Edible garden with couscous is distinctively “Dinesh.” Halved baby capsicum is stuffed with couscous, and sits atop a “soil” of rosemary, olives, breadcrumbs and salt seasoning. Fennel and bok choy have been cooked ever so lightly maintaining their crispness and rim the plate. Edible flowers complete the garnish. Paired with an English cider from Suffolk, the cru has a nice bubbliness to it that lifts the garden and keeps the feeling light. The soil sticks to teeth and inside of cheeks. A sip of our effervescent accompaniment acts like a bubbling brook clearing the crumbs and washing them away.
|Edible Garden with Couscous|
We move from vegetarian, to land and sea in the next dish. Gravlax made with the traditional Nordic seasoning of sugar, salt and dill is served at room temperature allowing the flavour of the fat to come to the surface. Smoked over apple wood chips the aroma of the chicken teases my nostrils as it’s delivered. Marinated with raspberry yoghurt, it’s moist and the globs of mustard and bitter rocket leaves contrast the smoothness. Chosen for its body, the Cote Mas 2013 Rosé Aurore from the Sud de France, is the mate for this dish. It’s drier in style for a rosé cutting through the fat of the salmon. In turn the salmon brings out the crispness in the wine, while the smokiness of the chicken is intensified with every sip.
|Gravlax and Chicken|
A single plump voluptuous scallop centres the third course. The crown is contrasted with a black dob of caviar, and a vibrant ribbon of beetroot puree has been splattered artistically across the plate. Olive oil snow and some sharp frisée accessorize. The bivalve has been seared perfectly – seasoned with a sprinkle of salt, caramelized ‘til golden around the edges and is succulent within. Hokkaido molluscs come with a liquid compatriot from Japan. Grace Koshu 2013 from Toriibira Vineyard is elegant and light, complementing but not overpowering the delicate scallop.
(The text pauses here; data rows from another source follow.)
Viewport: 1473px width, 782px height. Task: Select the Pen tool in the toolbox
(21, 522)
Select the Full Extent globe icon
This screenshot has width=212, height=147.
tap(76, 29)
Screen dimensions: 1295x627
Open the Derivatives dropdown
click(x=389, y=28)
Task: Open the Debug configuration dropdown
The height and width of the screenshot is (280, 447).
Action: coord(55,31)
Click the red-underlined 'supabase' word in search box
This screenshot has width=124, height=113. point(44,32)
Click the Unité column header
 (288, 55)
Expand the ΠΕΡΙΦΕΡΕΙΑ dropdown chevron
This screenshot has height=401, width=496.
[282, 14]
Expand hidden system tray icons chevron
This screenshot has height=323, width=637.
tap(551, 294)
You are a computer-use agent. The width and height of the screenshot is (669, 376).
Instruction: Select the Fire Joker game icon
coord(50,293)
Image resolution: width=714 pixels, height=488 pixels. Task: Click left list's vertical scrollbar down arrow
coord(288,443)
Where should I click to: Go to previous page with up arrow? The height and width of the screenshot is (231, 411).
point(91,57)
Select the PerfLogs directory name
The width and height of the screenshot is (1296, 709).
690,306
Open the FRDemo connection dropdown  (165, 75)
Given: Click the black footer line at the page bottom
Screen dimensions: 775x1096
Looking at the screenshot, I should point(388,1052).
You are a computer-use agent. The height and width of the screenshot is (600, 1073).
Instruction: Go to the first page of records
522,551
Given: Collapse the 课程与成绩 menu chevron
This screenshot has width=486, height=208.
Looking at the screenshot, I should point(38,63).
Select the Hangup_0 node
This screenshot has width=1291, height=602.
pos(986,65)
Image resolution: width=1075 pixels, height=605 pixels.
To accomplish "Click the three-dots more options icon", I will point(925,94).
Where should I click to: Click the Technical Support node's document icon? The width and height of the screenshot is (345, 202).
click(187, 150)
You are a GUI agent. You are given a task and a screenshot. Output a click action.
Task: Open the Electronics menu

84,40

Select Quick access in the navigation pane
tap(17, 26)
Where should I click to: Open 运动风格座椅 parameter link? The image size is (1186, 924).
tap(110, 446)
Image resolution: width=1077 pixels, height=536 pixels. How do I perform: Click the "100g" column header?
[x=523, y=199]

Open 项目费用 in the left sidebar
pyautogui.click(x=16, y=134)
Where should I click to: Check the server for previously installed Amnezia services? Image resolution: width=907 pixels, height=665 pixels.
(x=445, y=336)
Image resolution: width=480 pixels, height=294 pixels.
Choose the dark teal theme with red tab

The upcoming dish, we’re warned, can be a “bit shocking.” Fisherman’s Jelly is made with Fisherman’s Friend (the lozenger) topped with mango puree. It’s a bit “experimental” – a palate cleanser like no other we’ve ever tried. Sparkling water, Tau, is the pairing for this course. Menthol and mango work together to completely refresh the palate, and we’re ready to continue.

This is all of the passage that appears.